Just about every ancient and modern wisdom tradition emphasizes the central role of “Consciousness” living a deeply meaningful life. Yet even pretty evolved people with right intentions can get sidetracked and fall off the path while traveling in unfamiliar places. Fear and judgment can come into play, and we’re trying to feel safe, but it is hard, and we blame the other guy, or the culture, or the cold showers, or the awful driving, or…you know how that can go…

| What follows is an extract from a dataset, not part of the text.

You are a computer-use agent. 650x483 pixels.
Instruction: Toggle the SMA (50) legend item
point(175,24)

By “Consciousness”, we mean that deeper awareness of ourselves, of ourselves in connection with others, or, more archetypally, “The Other.” Traveling consciously means to take in our experiences without that sense of “against-ness”, without fear, without that feeling that “The thing that ‘is’, should not be, and what is happening should not be happening; this is too hard, and it must be somebody else’s fault.” We can easily fall into comparing everything against what we are accustomed to, as if that is the gold standard.

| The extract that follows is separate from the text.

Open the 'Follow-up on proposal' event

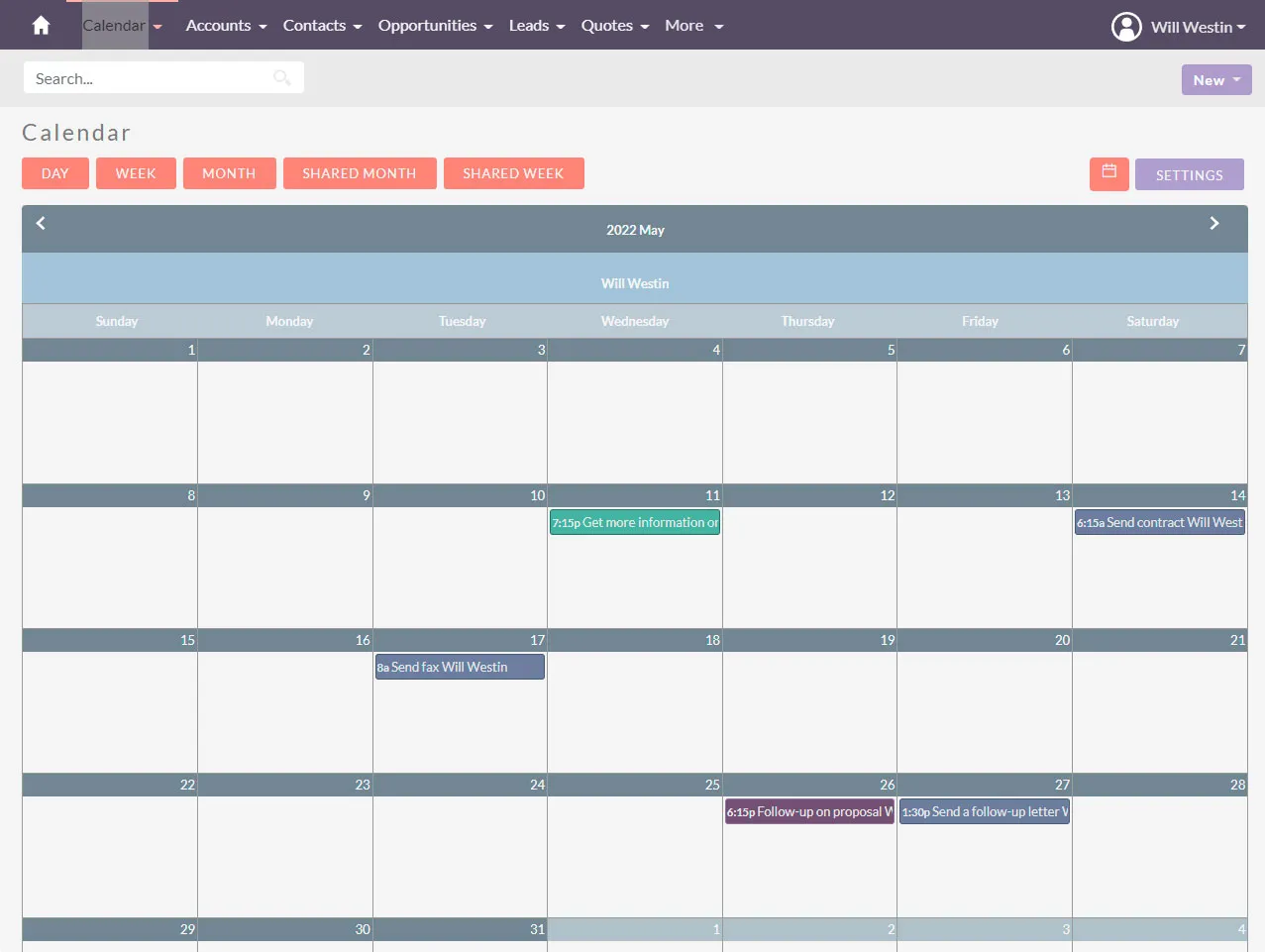pos(809,812)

Transformational travel is conscious travel. We cultivate an awareness, and we just ‘be’ in the experience, we observe it, feel it, roll with it, ideally enjoy it, and do not judge it. From this point of view, outside of fear, we can just get curious about things, interested in things, rather than against them, or afraid of them. “Wow, this traffic is unbelievable not like what we have back home. It is a lot of traffic, and I have no idea what the rules are, or if there are any. And the poverty appears much greater here, but then again, the people seem joyful, are dressed colorfully, and it’s not something I am familiar with…It’s interesting…”
To be able to travel with this level of awareness is not always easy. Sat Ananda Voyages knows this, and an essential part of our journeys involves time for self-reflection, time for talking about our experiences with professional facilitators who know a lot about this kind of thing. Then we can understand the different-ness in a broader context, helping each other make sense of what we are feeling. We will encourage journaling, blogging, making art, writing poetry, taking intentional photos that reflect and capture the inner journey we are on, as well as the outer journey.

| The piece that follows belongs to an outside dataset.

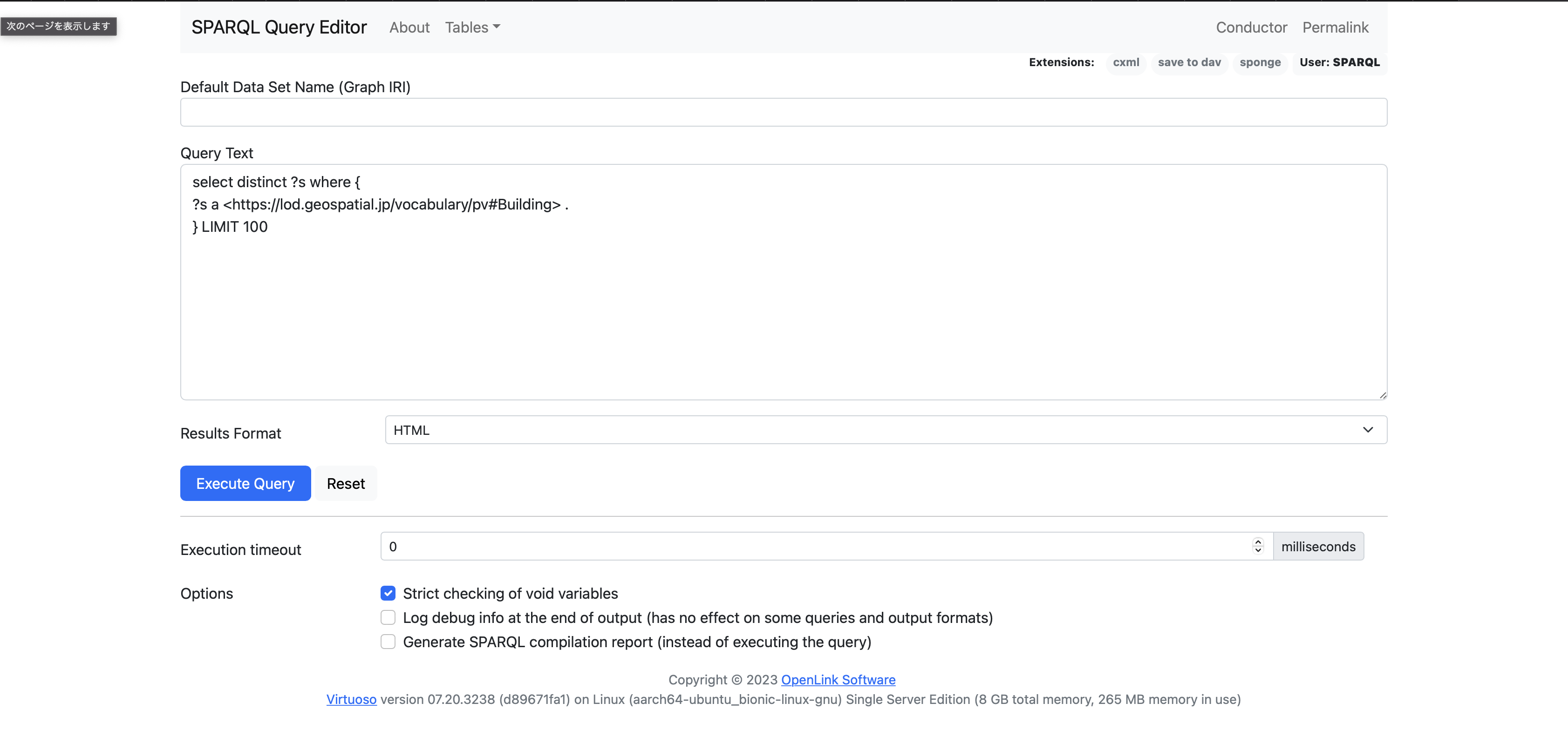
Task: Click the cxml extension badge
Action: 1125,63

Sat Ananda Voyages has all the travelers meet together, if at all possible, before the trip. Sometimes more than once. This guided and intentional part of the journey can make all the difference.
You might even note the similarity how we travel to the traditional, indigenous “Vision Quest.” Typically, these involve a guided “intention setting” ritual, and discussion of the meaning of the journey, concerns about the journey, and so on. It is important to note, too, that in the vision quest, the journey is not “the thing.” The vision is not even “the thing.”
After going on the journey, and having the experience you have, coming back to one’s fellow voyagers to process and begin to integrate the experience is enormously important. Integrating the experiences and learning from travel is something many people never successfully achieve. They may not even be aware that this is part of any meaningful journey. They come home with a gallery of striking photographs, a few funny or poignant stories, or biased observations (“It is SO dirty there!” or “New Yorkers are SO rude!”), a hanging for the wall, and those become the symbols of, and the primary memories of, what could have been much richer, had it been processed and integrated in a more thoughtful, shared way.
The final phase of the vision quest is bringing what you learned back to your Tribe. If all you bring back are the stories about the driving, or the time you got sick, then your Tribe has been cheated, and so have you.